Her current rise can be put down to the turmoil and disillusionment bred by Erdogan’s crackdown on Turkish society following last year’s coup attempt. Given the political threat she may pose to the AKP’s dominance, Aksener is a juicy target for the current trend of political oppression. However, she has so far escaped official allegations of collusion with the Gülenist movement, which is accused of being behind the coup attempt.

During the referendum campaign, her grassroots support in the party became clear, with the MHP youth wing, the infamous Grey Wolves, emerging as one of her most strident backers. When she quit the party in 2016, some 210 other high-ranking party members followed her, laying the foundations for the next step of her career.
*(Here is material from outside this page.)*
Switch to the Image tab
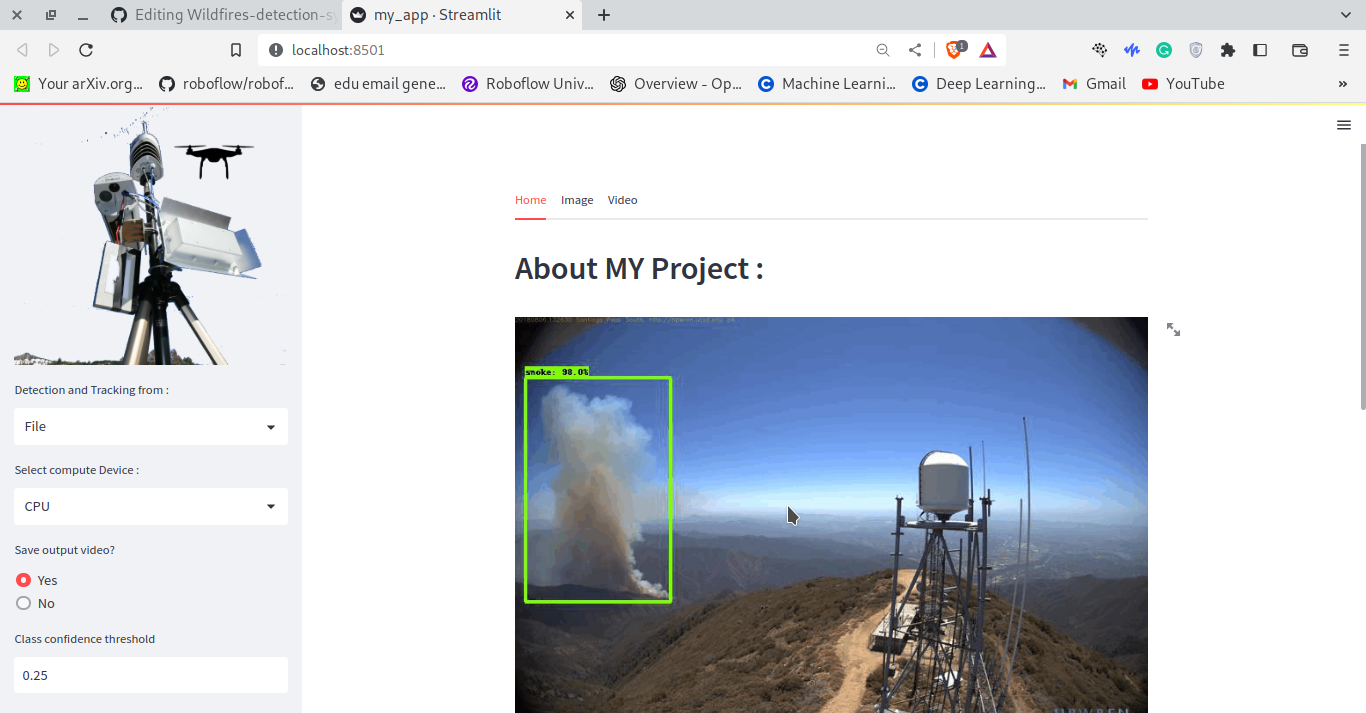Viewport: 1366px width, 713px height. click(x=577, y=200)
On 25 October 2017, under a banner of a rising sun and the slogan ‘Turkey will be good’, Aksener launched the Iyi (‘good’) Party and promised political change after years of creeping authoritarianism.

The centre-right party has already attracted the backing of five sitting lawmakers and lists pluralism, democracy, the rule of law, freedom of speech and nationalism as its key values, surely setting the party on a collision course with Erdogan, who has a penchant for emergency rule. Ümit Özdağ, one of Aksener’s colleagues, has spoken of the party’s desire to stay loyal to Turkey’s secularism but to unite the country’s patriots on both sides of the political spectrum.
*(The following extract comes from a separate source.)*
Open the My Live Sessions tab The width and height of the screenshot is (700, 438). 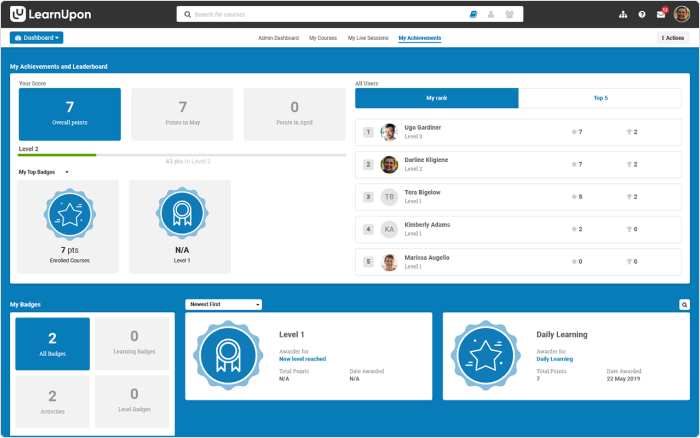tap(367, 38)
Yet Aksener’s ties to the Grey Wolves have raised fears about the path her party will take. The Grey Wolves has a violent history in Turkey, and at times in the 1970s and ’80s resembled a paramilitary group. Although they have remodelled themselves in recent years, at the Iyi Party’s launch event, dozens of attendees proudly made the Wolves’ hand symbol in the crowd. Such ultranationalist displays have been common at Aksener’s rallies, and only time will tell how far she will have to bow to the more extreme demographic of her support base.

“Our party will be born as the party of Turkey,” she said at a meeting in September 2017, but this is rhetoric common to more than one party in the Turkish political spectrum. Aksener’s new popularity is certainly a threat to Erdogan’s working-class support base, and she has hinted that she may run against him for the Turkish presidency, but unless she can convert public attention into votes in the 2019 elections, her party could end up being good but not good enough.